Grandma spent a lifetime making up for that with us all each Christmas. I remember sitting down with the Sears Catalog and circling all the things I wanted each year and Grandma made darned sure I got the lion’s share of what I had marked. Pop has commented that she’d pay off Christmas in November, just in time to start it all again!
This generosity wasn’t just reserved for family once again. All through my childhood we all stayed all night Christmas Eve at the farm house. Grandma always made sure to buy a few extra presents and have them wrapped, “just in case”.  Just in case meant that whoever Mike and Joe found that didn’t have a place to go for Christmas, they’d bring home with them. You’d wake up on Christmas morning sometimes with a few extra folks around the Christmas tree. She had passed on her kindness and compassion to Mike & Joe and they would always invite anyone that didn’t have a place to go for Christmas home to spend the night. She wanted to make sure there was a present for everyone on Christmas morning.  I remember those moments far more than what I received from the Sears catalog.
She had been known to join forces with my mom and buy for families that she knew at the hospital that were struggling, even though there wasn’t much surplus at their place. She couldn’t bear anyone going without a Christmas.

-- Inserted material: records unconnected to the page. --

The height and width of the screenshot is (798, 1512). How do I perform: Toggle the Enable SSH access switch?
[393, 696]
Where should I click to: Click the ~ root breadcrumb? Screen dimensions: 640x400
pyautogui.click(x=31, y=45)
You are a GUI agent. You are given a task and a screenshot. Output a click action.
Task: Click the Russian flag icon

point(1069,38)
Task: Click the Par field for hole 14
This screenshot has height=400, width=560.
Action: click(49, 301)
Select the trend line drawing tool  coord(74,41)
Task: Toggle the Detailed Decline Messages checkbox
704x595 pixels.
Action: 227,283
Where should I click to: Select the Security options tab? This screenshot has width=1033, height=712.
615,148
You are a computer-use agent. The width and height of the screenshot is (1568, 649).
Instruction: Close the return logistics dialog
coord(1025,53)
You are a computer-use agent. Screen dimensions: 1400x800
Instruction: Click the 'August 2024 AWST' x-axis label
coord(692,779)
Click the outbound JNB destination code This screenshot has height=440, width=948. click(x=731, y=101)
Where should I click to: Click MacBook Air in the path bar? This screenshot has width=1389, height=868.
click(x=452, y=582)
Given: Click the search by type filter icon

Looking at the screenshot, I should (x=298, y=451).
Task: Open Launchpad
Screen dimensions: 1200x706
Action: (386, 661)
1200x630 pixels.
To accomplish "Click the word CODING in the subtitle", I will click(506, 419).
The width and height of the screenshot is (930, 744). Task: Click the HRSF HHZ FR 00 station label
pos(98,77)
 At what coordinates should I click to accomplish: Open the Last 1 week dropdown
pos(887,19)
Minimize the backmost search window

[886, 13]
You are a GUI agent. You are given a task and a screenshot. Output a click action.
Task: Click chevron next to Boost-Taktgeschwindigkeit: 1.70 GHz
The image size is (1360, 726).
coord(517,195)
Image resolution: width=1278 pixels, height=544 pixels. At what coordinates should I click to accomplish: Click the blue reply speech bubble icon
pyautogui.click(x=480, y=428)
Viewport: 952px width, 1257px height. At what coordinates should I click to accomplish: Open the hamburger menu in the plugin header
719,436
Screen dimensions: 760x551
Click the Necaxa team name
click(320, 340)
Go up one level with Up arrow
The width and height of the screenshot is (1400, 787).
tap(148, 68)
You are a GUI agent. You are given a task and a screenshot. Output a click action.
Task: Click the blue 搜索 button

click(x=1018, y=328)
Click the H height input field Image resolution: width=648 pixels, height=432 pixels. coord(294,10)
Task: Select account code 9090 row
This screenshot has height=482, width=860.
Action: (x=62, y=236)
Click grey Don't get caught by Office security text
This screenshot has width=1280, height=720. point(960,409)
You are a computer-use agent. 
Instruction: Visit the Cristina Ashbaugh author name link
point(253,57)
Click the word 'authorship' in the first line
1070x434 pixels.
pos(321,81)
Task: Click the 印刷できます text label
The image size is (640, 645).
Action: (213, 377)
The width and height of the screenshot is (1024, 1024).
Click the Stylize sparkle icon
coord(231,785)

A Little Coffee with her Milk and Sugar
I comfort myself knowing that somewhere in heaven Grandma, and her mom, Grandma Dotson are sitting at a kitchen table sharing a cup of coffee with too much milk and sugar and maybe a donut or a Snickerdoodle to go with it, catching up about all of us and laughing and loving us all. She’ll watch over us, she always has. Now she just has a different vantage point and a little more clout with the Big Guy upstairs to help us along.
Much love was shared in our family around a kitchen table with a full sugar bowl and a coffee pot always on.  For as long as I can remember Grandma, Aunt Jeanne and Aunt Nellie or “the sisters” as they’ve been called have gathered for coffee and treats each week.  This is a sisterly love and bond bigger than most families enjoy.
1st Corinthians says: Love is patient, love is kind – this wasn’t just a Bible verse to quote for grandma, this was how she lived – it was a part of who she was.
 I know I speak for us all when I say, I am immensely grateful for my time with her and the lessons learned and I will work hard to continue to make her proud and I will never ever get in my car to drive even 20 feet without hearing her say, “You be awful careful driving home, okay?”  So, leave today with your hearts full of gratitude for the memories and the time we had with her.
1st Corinthians always says, there are three things that will endure – faith, hope, and love – and the greatest of all these is love.
So while we sit here today with a hole in our hearts, missing her and trying to figure out what our lives will be without her to sit and share a cup of coffee with us and love us, I ask that we fill that hole with the kind of love she always extended to us. And to go out of our way to honor her by extending that love to others, even those that don’t always appear to deserve it, because that’s what she did best and that’s the way we can honor her best.
I thank you for coming today and sharing memories with us and loving us. And … you be awful careful driving home, okay?